### Work task
Give the number of lines in this listing that contain the word "computer", and nothing else.

### Material for this exercise
- - -
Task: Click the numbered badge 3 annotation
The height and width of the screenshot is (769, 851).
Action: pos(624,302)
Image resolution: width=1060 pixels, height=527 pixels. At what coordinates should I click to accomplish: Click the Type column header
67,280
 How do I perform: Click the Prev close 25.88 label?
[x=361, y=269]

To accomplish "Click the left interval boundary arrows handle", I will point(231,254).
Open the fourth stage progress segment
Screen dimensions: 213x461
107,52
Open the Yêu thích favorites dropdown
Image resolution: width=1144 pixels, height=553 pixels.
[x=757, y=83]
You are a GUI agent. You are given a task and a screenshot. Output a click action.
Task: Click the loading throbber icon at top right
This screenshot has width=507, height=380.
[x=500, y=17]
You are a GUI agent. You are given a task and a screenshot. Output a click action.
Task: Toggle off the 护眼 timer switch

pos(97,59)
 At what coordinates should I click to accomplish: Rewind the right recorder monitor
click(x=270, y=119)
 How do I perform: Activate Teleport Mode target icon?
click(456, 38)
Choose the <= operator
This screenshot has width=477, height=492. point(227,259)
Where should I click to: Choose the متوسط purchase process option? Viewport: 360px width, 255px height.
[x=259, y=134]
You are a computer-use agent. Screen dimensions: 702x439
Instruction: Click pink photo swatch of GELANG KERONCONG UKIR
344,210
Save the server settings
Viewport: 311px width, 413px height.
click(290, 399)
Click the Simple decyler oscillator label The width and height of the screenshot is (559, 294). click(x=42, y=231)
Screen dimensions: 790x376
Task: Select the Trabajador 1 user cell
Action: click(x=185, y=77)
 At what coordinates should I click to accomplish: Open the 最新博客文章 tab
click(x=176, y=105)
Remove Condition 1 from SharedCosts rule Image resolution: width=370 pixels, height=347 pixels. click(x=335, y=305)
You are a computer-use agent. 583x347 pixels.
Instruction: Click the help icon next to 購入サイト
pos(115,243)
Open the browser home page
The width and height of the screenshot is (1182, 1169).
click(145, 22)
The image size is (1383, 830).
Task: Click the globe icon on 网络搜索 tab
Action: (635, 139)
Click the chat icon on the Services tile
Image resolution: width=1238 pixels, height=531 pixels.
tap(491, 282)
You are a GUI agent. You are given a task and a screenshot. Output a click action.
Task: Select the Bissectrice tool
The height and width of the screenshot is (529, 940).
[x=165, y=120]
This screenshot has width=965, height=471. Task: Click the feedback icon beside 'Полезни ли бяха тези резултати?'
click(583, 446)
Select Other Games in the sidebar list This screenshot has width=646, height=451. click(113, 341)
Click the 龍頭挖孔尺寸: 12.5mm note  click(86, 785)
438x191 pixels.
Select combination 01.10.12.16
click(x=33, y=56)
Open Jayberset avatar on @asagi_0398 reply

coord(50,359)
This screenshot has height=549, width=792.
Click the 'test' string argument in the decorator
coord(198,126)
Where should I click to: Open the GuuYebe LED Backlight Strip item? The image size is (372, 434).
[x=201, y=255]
- - -
### Output
2